Many others are very similar (and in some cases even identical) to the examples given above for other languages:

absolve / absolvieren (finish a degree, pass an exam)
actual / aktuell (up to date or of current interest, especially in news broadcasts)
become / bekommen (to get, be given, etc.; this is very often translated wrong by German native speakers)
chips (BE) / Chips (crisps BE)
control / kontrollieren (check, but as the Czech word given by Jana the German one too also covers the English meaning)
eventual / eventuell (possible)
fabric / Fabrik (factory)
gift / Gift (poison)
gymnasium / Gymnasium (a kind of secondary school with emphasis on, traditionally, the classical languages Latin and Greek and nowadays also modern languages)
helm / Helm (helmet)
high school / Hochschule (the German term is strictly reserved for university grade schools while the English one stands for higher grades of secondary school for which there is no exact German translation due to differencies in the educational system)
hymn / Hymne (anthem)
lack / Lack (varnish)
lake / Lacke (small lake in Burgenland/Austria, else pond or small pond or even puddle)
local / Lokal (restaurant; accent in German on second syllable)
officer / Offizier (in German it is only used for the rank, especially with military; a police officer never could be called "Offizier" in German, nor a civil servant)
preservative / Präservativ (condom)
sea / See (lake)
silicon / Silikon (silicone)
slip / Slip (panties, briefs)
thesis / These (theory only, while English "thesis" too means the scientific paper you have to write to get your degree)

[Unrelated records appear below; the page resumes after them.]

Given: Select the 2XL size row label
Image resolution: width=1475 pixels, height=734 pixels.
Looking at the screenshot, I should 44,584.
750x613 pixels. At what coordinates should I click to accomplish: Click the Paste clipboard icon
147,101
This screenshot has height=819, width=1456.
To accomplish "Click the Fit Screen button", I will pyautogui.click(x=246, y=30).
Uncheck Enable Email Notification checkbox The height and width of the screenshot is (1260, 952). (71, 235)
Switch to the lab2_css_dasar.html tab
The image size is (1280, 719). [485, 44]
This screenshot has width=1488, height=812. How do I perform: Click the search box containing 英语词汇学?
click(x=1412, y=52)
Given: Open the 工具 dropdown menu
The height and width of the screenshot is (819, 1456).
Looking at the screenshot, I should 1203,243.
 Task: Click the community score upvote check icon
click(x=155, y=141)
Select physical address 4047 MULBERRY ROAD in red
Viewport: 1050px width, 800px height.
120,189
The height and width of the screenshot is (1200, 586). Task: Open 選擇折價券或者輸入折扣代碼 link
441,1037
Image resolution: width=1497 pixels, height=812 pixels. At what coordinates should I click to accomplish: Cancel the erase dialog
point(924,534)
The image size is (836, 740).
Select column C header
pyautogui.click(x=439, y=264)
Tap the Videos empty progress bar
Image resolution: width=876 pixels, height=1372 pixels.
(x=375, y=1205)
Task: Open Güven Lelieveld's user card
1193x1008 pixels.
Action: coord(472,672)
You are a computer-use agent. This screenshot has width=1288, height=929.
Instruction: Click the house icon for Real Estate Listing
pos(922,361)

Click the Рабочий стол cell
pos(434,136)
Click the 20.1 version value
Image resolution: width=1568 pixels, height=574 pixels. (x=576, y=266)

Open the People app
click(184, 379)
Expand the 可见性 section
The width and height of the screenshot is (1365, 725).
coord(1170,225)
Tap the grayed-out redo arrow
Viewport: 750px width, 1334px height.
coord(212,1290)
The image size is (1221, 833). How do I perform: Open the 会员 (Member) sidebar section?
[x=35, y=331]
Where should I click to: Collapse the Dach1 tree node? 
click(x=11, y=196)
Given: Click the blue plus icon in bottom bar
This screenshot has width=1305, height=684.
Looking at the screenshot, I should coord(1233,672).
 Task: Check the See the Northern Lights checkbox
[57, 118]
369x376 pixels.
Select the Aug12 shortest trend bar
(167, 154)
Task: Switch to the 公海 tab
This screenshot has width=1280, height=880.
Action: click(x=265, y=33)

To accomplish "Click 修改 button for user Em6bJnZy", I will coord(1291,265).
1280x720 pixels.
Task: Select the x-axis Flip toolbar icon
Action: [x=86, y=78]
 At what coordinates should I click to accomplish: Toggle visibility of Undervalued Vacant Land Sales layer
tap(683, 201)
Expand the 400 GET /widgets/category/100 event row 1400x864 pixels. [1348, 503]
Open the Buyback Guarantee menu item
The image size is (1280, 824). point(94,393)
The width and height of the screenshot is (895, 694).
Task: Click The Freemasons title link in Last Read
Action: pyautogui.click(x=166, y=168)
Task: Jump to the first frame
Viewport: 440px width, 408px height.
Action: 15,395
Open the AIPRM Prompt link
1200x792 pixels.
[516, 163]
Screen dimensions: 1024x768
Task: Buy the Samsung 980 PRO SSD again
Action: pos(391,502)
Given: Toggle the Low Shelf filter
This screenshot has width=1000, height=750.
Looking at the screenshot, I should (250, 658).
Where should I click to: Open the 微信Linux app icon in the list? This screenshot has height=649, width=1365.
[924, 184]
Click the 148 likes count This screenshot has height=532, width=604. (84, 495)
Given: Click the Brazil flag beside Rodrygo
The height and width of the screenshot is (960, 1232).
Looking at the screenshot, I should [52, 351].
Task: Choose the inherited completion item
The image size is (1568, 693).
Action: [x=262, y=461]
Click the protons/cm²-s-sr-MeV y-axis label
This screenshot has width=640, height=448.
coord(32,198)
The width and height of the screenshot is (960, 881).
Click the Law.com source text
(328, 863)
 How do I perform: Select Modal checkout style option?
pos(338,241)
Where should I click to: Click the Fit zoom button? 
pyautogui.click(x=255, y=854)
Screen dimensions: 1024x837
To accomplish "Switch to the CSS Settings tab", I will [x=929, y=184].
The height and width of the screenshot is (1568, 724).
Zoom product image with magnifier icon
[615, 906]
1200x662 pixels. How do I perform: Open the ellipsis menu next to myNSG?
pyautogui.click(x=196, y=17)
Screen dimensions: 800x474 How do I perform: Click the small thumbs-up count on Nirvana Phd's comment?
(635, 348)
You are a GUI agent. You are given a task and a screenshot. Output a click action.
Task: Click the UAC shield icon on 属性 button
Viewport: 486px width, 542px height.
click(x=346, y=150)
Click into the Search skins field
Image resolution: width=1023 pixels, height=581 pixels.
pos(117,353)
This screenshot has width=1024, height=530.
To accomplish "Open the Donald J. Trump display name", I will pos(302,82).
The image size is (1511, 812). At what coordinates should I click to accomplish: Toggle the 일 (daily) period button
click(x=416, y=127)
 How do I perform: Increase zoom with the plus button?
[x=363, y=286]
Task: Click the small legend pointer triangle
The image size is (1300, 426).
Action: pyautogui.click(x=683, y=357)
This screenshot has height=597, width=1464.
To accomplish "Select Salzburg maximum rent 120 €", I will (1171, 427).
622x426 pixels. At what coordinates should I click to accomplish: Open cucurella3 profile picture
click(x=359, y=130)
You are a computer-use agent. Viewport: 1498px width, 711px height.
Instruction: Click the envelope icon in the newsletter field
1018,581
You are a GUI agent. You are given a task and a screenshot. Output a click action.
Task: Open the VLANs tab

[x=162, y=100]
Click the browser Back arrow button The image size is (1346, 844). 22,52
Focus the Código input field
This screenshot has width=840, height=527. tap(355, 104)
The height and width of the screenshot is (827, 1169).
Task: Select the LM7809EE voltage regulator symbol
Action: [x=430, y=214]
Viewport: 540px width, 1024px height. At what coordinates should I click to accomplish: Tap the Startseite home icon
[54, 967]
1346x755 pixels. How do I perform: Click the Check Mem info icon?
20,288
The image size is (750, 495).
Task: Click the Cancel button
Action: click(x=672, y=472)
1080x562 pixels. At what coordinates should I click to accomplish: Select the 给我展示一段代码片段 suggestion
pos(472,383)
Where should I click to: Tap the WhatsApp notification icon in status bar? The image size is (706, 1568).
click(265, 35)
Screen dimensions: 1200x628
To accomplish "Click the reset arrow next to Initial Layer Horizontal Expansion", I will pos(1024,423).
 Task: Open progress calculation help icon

and finally and most importantly:
coffee (which in English is some indistinguishable brown soup) / Kaffee (which is _proper _coffee, well: at least here in Austria, in some regions of Germany it's probably as difficult as in England to get a kind of "drinkable brown soup" that somehow reminds you of proper coffee ... )


----------



## 2PieRad

Oh, I just learned one in German.

_Leer_ in German means _empty_ in English.


----------



## Sionees

Just to thank Flaminius for activating my link - Diolch / arigato


----------



## 2PieRad

Few more in German:

_der Strand_=the beach
_flog=_flew
_grub/graben=_dug/to dig
_das Boot_=the boat
_der Happen=_the mouthful/bite
_der Roman=_the novel (same in French-_le roman_)


----------



## Nanon

Outsider said:


> Portuguese has one that confuses everybody, even me (...)
> _Puxe_, pronounced close to "push", but means "pull".
> _Empurre_, means "push".



Oh my God! That reminds me of my own personal experience when I was struggling with doors at the time I was just beginning to learn Portuguese .
Spanish introduces even more confusion, because "empurre" is "empuje" in Spanish and "empuje" _must _be absolutely dissociated from "puxe". An English speaker travelling from a Portuguese-speaking to a Spanish-speaking country or vice-versa will have a hard time with doors...



sound shift said:


> Spanish "flan" = English "crème caramel"


Did you say "English"? 

More examples from French -

EN delay (v) = FR retarder (to belate), but FR délayer = to dissolve
FR conservateur = EN preservative or Conservative. FR préservatif: cf. German "Präservativ"
A French "chimiste" seldom has a shop, because he/she is not a pharmacist
FR librairie = bookstore, EN library = bibliothèque (cf. Romanian)
FR offense does not cover the English meaning of offence = infraction

etc, etc, etc...


----------



## Outsider

Nanon said:


> Spanish introduces even more confusion, because "empurre" is "empuje" in Spanish and "empuje" _must _be absolutely dissociated from "puxe". An English speaker travelling from a Portuguese-speaking to a Spanish-speaking country or vice-versa will have a hard time with doors...


You're absolutely right! I hadn't thought of that.


----------



## ewie

Moon77 said:


> preservative / preservativo (condom)


 


dn88 said:


> preservative _noun_ - prezerwatywa _noun_ (condom)


This is the same in French too ~ _préservatif_.  When I was living in France a few years ago I remember that a jar of some English food or other caused quite a bit of laughter because of its boast _Contains no preservatives_.


Outsider said:


> Portuguese has one that confuses everybody, even me. Two words you'll see everywhere:
> 
> _Puxe_, pronounced close to "push", but means "pull".
> _Empurre_, means "push".


And I was in Portugal a few months ago: everywhere I went I kept saying to myself _Poosh means Pull, Poosh means Pull ..._


----------



## panjandrum

Erebos12345 said:


> Few more in German:
> 
> _der Strand_=the beach
> _[...]_


Hand in hand on the edge of the strand, they danced by the light of the moon.
Strand = beach in English too.


----------



## Arrius

When Queen Elizabeth II came to see round a Danish factory many years ago, the Danish manager who spoke excellent English, had the foresight to cover up a notice on a machine which said *I FART*. This simply means _switched on_ or _working/funct_io_nin_g in Danish, but refers in English to _ventus ventris_, an escape of gas from the stomach via the anus! Her Majesty, like her glorious ancestor Victoria, would not have been amused.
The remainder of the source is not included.